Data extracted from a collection
────────────────

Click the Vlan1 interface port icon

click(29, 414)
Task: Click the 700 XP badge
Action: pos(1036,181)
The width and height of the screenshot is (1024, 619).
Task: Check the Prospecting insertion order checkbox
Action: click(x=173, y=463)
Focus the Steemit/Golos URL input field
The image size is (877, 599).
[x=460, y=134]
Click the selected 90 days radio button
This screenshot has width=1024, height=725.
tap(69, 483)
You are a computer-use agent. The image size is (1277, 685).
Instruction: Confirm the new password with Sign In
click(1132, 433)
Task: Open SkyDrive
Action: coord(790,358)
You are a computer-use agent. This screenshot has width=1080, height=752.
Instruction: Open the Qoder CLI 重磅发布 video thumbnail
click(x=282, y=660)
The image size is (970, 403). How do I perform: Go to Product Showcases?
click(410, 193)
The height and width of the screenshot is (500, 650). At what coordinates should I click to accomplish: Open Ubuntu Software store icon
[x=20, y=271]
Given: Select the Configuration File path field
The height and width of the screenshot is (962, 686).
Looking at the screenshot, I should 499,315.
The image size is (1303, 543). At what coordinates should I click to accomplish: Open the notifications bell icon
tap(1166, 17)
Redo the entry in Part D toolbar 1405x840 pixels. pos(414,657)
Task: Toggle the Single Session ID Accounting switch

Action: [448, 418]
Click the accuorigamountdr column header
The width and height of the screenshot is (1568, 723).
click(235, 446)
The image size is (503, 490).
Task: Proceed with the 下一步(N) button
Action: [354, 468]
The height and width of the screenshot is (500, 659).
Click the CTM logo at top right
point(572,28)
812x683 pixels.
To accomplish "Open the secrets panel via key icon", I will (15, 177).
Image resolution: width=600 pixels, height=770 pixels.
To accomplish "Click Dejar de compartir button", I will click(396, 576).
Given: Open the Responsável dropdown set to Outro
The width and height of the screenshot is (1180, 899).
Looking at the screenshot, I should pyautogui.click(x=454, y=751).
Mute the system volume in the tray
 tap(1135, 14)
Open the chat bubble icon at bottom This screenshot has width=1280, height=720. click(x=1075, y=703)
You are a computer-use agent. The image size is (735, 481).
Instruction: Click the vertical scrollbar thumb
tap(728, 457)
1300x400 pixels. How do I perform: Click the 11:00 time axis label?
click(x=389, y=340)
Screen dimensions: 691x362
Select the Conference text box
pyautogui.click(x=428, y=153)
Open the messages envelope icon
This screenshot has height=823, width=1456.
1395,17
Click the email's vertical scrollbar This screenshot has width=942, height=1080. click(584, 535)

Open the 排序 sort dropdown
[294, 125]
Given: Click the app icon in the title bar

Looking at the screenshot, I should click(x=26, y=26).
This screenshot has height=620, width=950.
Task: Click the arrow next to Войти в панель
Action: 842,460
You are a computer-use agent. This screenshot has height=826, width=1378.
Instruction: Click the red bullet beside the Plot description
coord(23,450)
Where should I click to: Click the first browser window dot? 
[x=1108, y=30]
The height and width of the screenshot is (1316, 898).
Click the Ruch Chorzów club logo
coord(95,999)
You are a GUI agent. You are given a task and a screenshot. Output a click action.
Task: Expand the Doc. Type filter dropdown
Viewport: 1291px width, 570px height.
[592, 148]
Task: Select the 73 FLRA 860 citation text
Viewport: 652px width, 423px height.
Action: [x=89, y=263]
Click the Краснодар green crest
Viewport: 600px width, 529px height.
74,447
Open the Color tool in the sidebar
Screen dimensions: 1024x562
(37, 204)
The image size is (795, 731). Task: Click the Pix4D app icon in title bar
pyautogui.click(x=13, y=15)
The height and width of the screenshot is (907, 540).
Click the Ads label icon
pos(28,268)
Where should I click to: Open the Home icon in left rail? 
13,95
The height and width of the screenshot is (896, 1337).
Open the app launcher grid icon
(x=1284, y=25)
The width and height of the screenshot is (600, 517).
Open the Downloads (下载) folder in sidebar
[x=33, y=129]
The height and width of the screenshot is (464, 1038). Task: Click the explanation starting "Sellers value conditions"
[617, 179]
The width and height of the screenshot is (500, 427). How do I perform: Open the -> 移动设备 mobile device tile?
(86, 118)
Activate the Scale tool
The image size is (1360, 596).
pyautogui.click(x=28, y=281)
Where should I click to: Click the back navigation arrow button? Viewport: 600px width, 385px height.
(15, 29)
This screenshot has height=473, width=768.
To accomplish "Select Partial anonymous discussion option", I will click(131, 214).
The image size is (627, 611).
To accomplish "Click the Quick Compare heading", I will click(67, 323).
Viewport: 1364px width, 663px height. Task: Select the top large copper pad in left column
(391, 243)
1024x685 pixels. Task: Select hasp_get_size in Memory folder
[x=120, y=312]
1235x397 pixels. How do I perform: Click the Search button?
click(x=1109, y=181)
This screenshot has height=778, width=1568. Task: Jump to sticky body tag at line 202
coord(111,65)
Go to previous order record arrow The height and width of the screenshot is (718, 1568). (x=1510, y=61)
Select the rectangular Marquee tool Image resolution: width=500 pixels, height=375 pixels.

────────────────

Exercise instructions
In the entries above, find the lines containing the word "agent" and say how many there are, with no other words.

Exercise answer
5